This was a decidedly impressive Chelsea side.  A slick passing side, with a well drilled shape and one that moved the ball with purpose.

Villa took a little time to settle into the game, with Abraham cutting a lanky, predatory figure on his return from injury and Mount eager to underline why he’s getting the nod ahead of Grealish for England.

It ultimately turned into a night of reflection as to where exactly we are at.

Konsa and Mings didn’t quite click.

Hourihane suddenly seemed light.

John McGinn, playing deeper in recent weeks, looked like a man to have single handedly carried Scotland’s international hopes.  A cynical foul upon the dangerous Willian in the first half was evidence of the former Hibs midfielders frustration.

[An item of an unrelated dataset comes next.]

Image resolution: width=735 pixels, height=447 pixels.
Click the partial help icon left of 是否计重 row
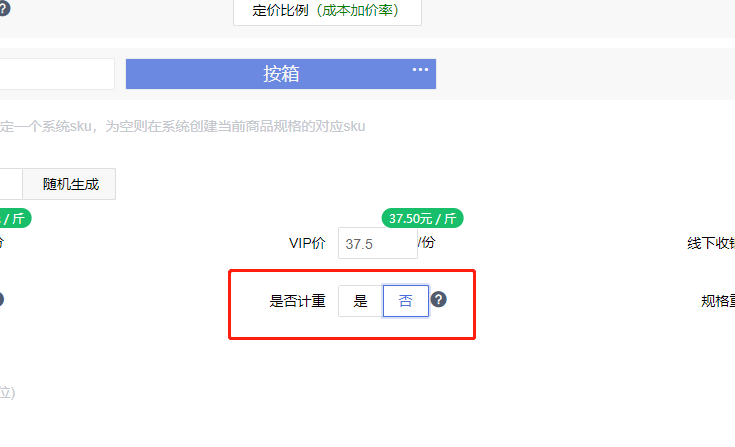(x=1, y=299)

Up front, Wesley struggled.

The Brazilian continues to be Marmite amongst supporters.

The various schools of Villa thought probably should arguably meet to discuss their differences.

One third highlights Wesley’s isolation.  The next questions his inability to hold up a football.  The final bemoans a chronic lack of service.  None of them are wrong.

KEY MOMENTS

Abraham flourished at Villa, we saw him consistently rattle in goals in The Championship that formed a major reason for our ascendancy back to the Premier League.

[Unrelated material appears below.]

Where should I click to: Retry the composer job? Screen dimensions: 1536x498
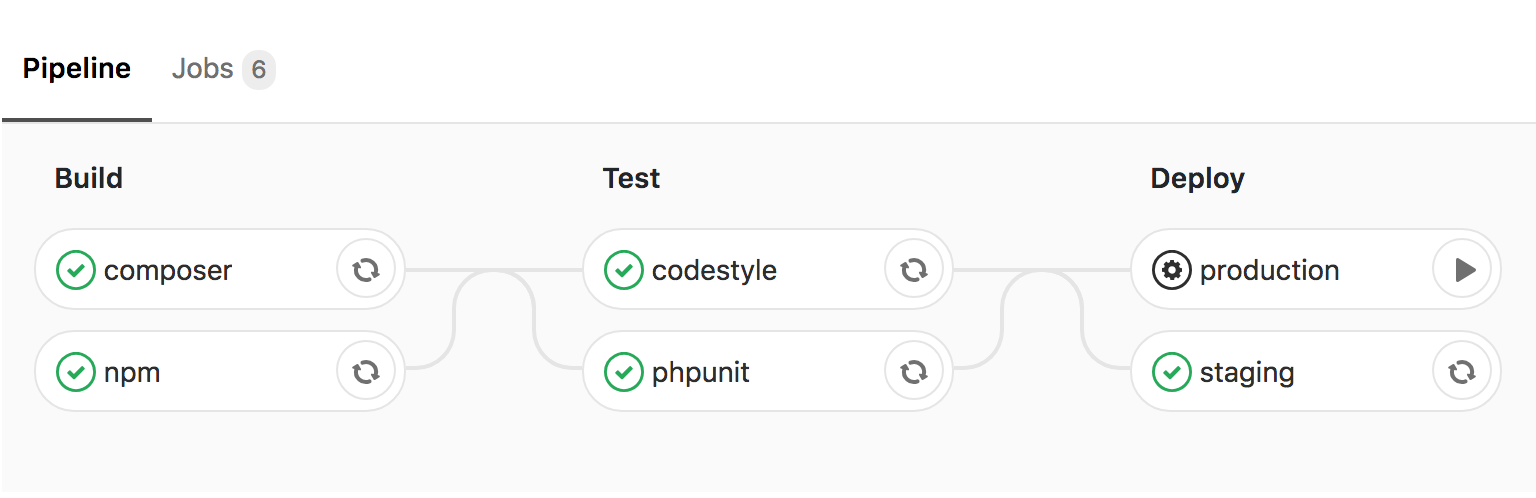[x=366, y=270]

We know that his strength is finding opportunities to score.  We know that his weakness is that he often requires more than one opportunity to do it.  It was a puzzle to watch him be repeatedly granted space in the heart of our defence.  For this we were punished, with Abraham planting a header beyond Heaton.

We displayed our potential though, with a fine interchange of passing ending with a fantastic Elmohamady cross being bundled over the line by Trezeguet.  It was the first time two Egyptian’s had combined to score in the top flight and they did so with their countries Ambassador watching on.

It was a great goal, evidencing great resolve and determination.

However, it was certainly against the run of play, but sent us in level at half-time.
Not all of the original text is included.